◆ **Page**:
-----

I have a string of length 5 million to break into substrings of desired length (5 or 10 or ...). and store the fragments into a vector. The way I do it seems to take ages. Looking for an ultra fast method.

Example code how i do it. Test here

// Example program
#include <iostream>
#include <string>
#include <vector>

int main()
{
   std::vector<std::string> splits;
   std::string text = "ABCDBCDAACBDAADCADACBBCDACDADBCAACDBCADACD";

   for(int i = 0; i < text.length() ; i+= 5)
   {
     splits.push_back(text.substr (i, 5));
     std::cout << "splits: " << text.substr(i, 5) << std::endl;

   }

}

This will be a little bit faster.

#include <iostream>
#include <string>
#include <vector>

int main()
{
   std::vector<std::string> splits;
   std::string text = "ABCDBCDAACBDAADCADACBBCDACDADBCAACDBCADACD";

   // Start timing
   splits.reserve( (text.length()+5-1)/5 );

   const auto end = text.begin() +(text.length()/5)*5;
   auto it = text.begin();
   for(; it < end; it += 5)

-----

◆ **Data extract**:
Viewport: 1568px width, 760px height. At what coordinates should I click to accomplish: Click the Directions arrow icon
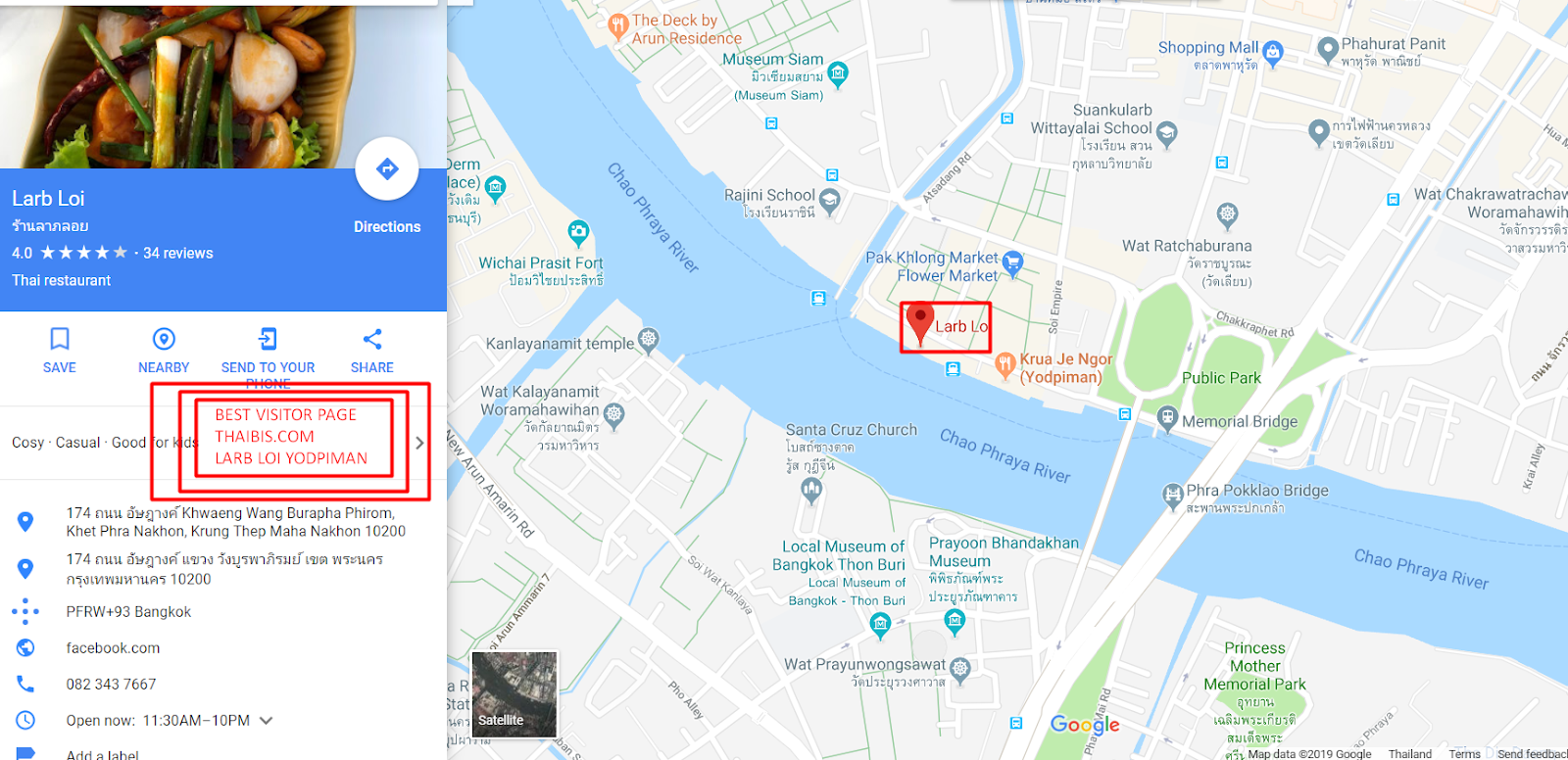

-----

◆ **Problems and tasks**:
1 > Do these statements agree with the string-splitting post? Answer yes or no for each, quoting the deciding words. (a) The string to be split is 5 million characters long. (b) The fragments are stored in a list. (c) The second version of the code is said to be much faster.
2 > Repeat the part of the string-splitting post that begins at the words "Example code how" and stops after "text.length() ; i+= 5)".
3 > What kind of method is the writer of the string-splitting post looking for?

◆ **Answers to the tasks**:
1 >
(a) Yes: "I have a string of length 5 million"
(b) No: "store the fragments into a vector"
(c) No: "This will be a little bit faster."

2 >
Example code how i do it. Test here

// Example program
#include <iostream>
#include <string>
#include <vector>

int main()
{
   std::vector<std::string> splits;
   std::string text = "ABCDBCDAACBDAADCADACBBCDACDADBCAACDBCADACD";

   for(int i = 0; i < text.length() ; i+= 5)

3 > An ultra fast method.